Et évidemment, ce qui attire le spectateur, c’est cette affiche. Bon, d’abord, littéralement: l’affiche est superbe. Mais l’affiche, le cast l’est tout autant: John Malkovitch, Frances McDormand, Brad Pitt,George Clooney, Tilda Swinton, Richard Jenkins… Wow! Et quel bonheur de retrouver des acteurs comme Malkovitch ou Frances McDormand, ça faisait un moment! Même s’ils jouent le même genre de personnage auquel ils nous avaient habitués: John Malkovitch en frustré compulsif qui adore gueuler au téléphone, Tilda Swinton en femme-glaçon, George Clooney en séducteur friqué, Frances McDormand en naïve d’un autre monde. Finalement y’a que Brad Pitt qui est à contre-courrant: l’un des deux personnages faits pour être drôles, un genre de gamin innocent et complètement décalé; Brad Pitt est un peu trop dans l’excès, mais ça reste sympa.

La scène finale, magistrale, résume bien le film à mes yeux: « I guess we learned not to do it again.
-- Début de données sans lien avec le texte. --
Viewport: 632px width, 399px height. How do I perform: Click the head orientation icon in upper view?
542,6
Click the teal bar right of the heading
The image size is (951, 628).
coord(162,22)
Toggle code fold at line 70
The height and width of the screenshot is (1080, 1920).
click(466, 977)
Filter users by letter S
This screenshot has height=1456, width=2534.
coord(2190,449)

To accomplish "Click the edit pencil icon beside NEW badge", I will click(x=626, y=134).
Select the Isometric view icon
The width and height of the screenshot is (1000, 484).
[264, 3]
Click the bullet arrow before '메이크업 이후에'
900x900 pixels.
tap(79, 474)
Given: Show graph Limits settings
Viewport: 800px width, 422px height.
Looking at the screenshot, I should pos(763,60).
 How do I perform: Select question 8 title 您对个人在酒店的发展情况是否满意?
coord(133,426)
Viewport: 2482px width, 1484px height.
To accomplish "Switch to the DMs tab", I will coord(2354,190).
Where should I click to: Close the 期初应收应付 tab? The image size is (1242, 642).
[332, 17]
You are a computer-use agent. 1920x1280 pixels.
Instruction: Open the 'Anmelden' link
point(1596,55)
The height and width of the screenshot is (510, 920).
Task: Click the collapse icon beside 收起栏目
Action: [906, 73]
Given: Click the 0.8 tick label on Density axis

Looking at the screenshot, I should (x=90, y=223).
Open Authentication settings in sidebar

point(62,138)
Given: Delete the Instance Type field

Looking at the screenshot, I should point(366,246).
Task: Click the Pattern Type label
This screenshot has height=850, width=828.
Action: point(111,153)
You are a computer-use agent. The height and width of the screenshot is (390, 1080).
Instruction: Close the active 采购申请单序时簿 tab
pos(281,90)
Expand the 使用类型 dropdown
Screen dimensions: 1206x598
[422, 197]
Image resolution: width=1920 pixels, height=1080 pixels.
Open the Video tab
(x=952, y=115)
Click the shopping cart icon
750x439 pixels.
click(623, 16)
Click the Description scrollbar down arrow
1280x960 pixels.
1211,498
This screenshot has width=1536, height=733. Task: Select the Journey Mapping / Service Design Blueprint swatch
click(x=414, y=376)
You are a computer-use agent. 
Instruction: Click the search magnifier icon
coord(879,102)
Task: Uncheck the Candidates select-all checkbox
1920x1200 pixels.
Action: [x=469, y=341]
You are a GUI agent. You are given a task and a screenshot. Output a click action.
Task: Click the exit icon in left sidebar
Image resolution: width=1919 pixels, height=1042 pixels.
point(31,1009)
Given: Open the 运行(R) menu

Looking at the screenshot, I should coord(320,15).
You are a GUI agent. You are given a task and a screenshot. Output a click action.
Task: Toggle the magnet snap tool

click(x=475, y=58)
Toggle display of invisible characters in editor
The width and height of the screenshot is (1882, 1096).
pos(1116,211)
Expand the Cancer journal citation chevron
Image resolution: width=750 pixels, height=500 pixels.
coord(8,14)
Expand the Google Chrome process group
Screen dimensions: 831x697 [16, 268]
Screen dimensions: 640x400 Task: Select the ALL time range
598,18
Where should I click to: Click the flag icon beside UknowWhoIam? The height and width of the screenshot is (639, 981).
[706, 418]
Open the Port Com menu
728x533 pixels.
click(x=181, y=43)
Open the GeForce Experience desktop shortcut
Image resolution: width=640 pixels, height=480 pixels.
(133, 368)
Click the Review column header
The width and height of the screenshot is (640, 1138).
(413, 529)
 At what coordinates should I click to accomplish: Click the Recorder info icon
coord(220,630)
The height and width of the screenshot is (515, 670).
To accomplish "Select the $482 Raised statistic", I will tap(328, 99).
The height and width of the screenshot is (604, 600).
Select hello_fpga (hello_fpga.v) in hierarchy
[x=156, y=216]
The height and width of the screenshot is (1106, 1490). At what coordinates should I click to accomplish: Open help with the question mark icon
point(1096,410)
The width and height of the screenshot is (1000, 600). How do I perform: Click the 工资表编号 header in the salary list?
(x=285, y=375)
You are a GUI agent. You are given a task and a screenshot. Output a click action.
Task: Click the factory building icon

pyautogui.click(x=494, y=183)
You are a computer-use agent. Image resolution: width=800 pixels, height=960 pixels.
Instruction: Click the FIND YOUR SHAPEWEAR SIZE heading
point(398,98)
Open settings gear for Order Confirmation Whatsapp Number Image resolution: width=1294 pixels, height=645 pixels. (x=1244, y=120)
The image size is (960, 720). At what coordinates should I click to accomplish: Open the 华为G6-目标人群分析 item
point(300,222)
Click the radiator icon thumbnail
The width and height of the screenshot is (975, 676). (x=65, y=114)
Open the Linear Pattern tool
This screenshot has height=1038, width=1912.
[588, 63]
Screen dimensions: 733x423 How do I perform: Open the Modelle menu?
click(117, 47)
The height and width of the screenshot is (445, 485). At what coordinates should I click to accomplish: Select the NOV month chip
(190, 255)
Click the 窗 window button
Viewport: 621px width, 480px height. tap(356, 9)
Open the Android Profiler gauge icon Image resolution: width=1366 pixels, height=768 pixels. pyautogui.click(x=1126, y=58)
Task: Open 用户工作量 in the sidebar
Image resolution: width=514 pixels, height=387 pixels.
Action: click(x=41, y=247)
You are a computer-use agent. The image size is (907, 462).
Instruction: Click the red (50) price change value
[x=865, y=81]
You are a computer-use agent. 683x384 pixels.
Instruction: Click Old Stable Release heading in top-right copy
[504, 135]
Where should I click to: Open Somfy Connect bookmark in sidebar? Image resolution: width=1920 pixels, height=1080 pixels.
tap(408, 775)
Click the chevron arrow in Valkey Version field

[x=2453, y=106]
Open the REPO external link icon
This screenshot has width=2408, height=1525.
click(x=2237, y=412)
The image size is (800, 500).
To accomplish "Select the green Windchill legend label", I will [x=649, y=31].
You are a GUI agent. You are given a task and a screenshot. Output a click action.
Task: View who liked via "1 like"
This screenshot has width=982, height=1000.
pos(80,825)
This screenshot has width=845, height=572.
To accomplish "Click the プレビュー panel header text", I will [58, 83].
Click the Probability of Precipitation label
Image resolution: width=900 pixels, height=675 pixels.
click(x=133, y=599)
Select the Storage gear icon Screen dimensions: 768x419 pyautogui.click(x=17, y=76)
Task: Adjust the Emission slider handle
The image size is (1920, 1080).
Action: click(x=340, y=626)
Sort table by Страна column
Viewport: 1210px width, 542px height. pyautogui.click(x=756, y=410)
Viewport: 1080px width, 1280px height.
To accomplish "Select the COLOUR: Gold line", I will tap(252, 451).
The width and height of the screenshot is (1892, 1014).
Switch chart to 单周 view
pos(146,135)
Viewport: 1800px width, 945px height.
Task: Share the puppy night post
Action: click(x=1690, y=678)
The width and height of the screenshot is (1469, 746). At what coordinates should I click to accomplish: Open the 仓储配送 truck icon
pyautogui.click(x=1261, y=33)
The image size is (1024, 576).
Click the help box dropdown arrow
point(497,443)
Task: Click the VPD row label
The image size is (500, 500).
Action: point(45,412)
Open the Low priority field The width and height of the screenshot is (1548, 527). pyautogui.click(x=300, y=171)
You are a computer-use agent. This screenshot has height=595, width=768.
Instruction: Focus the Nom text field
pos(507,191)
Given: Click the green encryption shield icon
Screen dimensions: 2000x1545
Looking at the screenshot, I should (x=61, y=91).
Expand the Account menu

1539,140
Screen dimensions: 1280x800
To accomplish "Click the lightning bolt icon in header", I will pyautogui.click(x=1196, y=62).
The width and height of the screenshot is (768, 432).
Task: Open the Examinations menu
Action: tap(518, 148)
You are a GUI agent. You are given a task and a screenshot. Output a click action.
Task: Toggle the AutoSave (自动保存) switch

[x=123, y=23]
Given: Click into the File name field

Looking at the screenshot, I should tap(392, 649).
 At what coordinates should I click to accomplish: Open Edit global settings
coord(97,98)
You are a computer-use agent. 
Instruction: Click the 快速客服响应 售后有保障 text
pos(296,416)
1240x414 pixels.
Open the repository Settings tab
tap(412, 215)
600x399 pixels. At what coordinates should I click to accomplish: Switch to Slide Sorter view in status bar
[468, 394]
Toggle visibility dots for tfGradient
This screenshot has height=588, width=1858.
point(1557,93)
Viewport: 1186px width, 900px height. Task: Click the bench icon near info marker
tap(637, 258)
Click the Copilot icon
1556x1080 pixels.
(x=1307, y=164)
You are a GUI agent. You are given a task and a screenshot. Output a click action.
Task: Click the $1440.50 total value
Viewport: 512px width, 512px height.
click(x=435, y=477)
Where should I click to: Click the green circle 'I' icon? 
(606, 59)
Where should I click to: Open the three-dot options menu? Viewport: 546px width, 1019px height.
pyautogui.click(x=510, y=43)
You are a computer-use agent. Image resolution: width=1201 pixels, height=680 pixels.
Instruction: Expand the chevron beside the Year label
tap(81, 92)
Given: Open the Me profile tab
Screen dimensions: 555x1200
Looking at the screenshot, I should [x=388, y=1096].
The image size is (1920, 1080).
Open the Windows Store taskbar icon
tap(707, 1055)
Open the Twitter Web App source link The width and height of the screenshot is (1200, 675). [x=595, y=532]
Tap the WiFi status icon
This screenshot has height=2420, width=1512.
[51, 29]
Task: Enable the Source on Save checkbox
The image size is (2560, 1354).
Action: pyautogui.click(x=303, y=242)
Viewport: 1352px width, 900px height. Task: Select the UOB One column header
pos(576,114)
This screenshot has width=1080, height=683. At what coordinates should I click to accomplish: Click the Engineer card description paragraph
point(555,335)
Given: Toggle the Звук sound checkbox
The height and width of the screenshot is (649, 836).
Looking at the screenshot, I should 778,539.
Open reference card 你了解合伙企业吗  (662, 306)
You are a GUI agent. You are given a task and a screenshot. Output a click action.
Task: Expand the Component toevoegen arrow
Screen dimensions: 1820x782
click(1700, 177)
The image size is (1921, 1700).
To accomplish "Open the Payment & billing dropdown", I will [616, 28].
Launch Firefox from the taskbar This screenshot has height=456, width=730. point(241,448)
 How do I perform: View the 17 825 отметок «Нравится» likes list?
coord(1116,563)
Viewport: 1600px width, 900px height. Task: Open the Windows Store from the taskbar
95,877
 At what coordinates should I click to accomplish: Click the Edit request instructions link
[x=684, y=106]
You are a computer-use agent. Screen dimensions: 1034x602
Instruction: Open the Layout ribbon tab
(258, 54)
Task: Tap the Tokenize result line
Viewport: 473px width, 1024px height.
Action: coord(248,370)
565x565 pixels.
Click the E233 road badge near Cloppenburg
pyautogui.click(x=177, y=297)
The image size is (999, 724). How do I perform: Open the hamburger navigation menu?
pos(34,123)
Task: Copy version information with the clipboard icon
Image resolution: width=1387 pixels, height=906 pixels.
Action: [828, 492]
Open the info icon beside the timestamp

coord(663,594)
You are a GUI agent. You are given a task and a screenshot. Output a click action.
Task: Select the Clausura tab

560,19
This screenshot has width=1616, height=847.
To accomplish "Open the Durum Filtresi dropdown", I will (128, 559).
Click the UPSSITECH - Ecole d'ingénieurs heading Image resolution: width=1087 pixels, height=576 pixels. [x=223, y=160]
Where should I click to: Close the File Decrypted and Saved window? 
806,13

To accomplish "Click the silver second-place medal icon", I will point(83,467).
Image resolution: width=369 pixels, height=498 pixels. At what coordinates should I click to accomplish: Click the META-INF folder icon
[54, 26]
If only we knew what we did… » ahahaha! En gros, ce film est un appel à ne pas trop se prendre au sérieux, sinon on court à la paranoïa, surtout quand il s’agit de politique. C’est ce qui est illustré par ce ridicule du secret: un empilement de n’importe quoi… pour du n’importe quoi. Beaucoup de critiques n’ont pas été convaincues par Burn After Reading justement parce que c’est basé sur rien. Moi je dis encore une fois bien joué, les frères Coen!